Key evidence that endogenous nitric oxide (NO) inhibits the continuous, endothelin (ET)-1-mediated drive to elevate arterial pressure includes demonstrations that ET-1 mediates a significant component of the pressure elevated by acute exposure to NO synthase (NOS) inhibitors. This review examines the characteristics of this pressure elevation in order to elucidate potential mechanisms associated with the negative regulation of ET-1 by NO and, thereby, provide potential insight into the vascular pathophysiology underlying NO dysregulation. We surmise that the magnitude of the ET-1-dependent component of the NOS inhibitor-elevated pressure is (1) independent of underlying arterial pressure and other pressor pathways activated by the NOS inhibitors and (2) dependent on relatively higher NOS inhibitor dose, release of stored and de novo synthesized ET-1, and ET_A receptor-mediated increased vascular resistance. Major implications of these conclusions include: (1) the marked variation of the ET-1-dependent component, i.e., from 0 to 100% of the pressure elevation, reflects the NO-ET-1 regulatory pathway. Thus, NOS inhibitor-mediated, ET-1-dependent pressure elevation in vascular pathophysiologies is an indicator of the level of compromised/enhanced function of this pathway; (2) NO is a more potent inhibitor of ET-1-mediated elevated arterial pressure than other pressor pathways, due in part to inhibition of intravascular pressure-independent release of ET-1. Thus, the ET-1-dependent component of pressure elevation in vascular pathophysiologies associated with NO dysregulation is of greater magnitude at higher levels of compromised NO.

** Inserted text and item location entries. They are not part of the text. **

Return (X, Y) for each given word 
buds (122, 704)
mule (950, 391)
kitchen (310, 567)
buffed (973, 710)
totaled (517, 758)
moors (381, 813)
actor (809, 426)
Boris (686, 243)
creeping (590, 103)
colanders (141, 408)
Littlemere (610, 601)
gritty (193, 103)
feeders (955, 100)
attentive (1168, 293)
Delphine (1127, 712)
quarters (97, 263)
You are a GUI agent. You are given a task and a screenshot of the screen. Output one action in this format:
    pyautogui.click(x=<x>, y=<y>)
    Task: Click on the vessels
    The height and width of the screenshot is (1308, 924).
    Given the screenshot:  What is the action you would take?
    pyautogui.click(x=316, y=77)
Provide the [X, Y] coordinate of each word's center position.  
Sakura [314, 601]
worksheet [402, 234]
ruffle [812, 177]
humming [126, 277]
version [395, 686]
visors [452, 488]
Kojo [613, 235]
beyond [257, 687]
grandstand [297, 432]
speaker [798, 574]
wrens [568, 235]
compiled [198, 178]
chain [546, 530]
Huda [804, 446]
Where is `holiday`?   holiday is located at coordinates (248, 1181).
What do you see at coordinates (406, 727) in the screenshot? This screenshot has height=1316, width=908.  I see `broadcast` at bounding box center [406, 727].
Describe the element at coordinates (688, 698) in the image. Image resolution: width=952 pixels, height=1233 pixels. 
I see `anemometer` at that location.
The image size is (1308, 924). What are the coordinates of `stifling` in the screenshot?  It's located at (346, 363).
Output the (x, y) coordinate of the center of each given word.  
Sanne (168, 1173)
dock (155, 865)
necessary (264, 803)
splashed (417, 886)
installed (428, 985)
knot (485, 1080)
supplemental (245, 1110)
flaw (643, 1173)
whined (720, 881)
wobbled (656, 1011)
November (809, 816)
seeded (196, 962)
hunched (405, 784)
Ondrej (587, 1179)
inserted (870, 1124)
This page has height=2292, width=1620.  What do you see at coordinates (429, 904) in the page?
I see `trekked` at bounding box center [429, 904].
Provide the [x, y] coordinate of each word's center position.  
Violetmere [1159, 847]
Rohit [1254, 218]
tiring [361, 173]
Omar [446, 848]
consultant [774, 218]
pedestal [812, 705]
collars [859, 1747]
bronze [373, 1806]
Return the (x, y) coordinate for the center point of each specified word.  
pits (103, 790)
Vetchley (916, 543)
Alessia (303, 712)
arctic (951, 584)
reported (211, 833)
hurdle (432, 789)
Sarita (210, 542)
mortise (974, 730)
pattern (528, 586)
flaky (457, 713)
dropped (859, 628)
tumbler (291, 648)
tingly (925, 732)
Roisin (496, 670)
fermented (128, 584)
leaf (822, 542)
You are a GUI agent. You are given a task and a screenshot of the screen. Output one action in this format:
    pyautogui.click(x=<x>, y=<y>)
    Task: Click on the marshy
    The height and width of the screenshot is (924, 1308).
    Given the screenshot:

Genetic manipulation and genetic variation of the kallikrein-kinin system: impact on cardiovascular and renal diseases

Genetic manipulation of the kallikrein-kinin system (KKS) in mice, with either gain or loss of function, and study of human genetic variability in KKS components which has been well documented at the phenotypic and genomic level, have allowed recognizing the physiological role of KKS in health and in disease. This role has been especially documented in the cardiovascular system and the kidney. Kinins are produced at slow rate in most organs in resting condition and/or inactivated quickly. Yet the KKS is involved in arterial function and in renal tubular function. In several pathological situations, kinin production increases, kinin receptor synthesis is upregulated, and kinins play an important role, whether beneficial or detrimental, in disease outcome. In the setting of ischemic, diabetic or hemodynamic aggression, kinin release by tissue kallikrein protects against organ damage, through B2 and/or B1 bradykinin receptor activation, depending on organ and disease. This has been well documented for the ischemic or diabetic heart, kidney and skeletal muscle, where KKS activity reduces oxidative stress, limits necrosis or fibrosis and promotes angiogenesis. On the other hand, in some pathological situations where plasma prekallikrein is inappropriately activated, excess kinin release in local or systemic circulation is detrimental, through oedema or hypotension. Putative therapeutic application of these clinical and experimental findings through current pharmacological development is discussed in the chapter.